▶ _WHAT NEEDS TO BE DONE_
Write out each line exactly, starting with the one containing "Viewport: 550px width, 404px height." and stopping after the last line of the listing below.

▶ _PROVIDED DATA_
☆ ☆ ☆
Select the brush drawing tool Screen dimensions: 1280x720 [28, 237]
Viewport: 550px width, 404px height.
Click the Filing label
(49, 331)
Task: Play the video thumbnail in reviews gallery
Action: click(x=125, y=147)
☆ ☆ ☆
▶ _SOLUTION BELOW_
Viewport: 550px width, 404px height.
Click the Filing label
(49, 331)
Task: Play the video thumbnail in reviews gallery
Action: click(x=125, y=147)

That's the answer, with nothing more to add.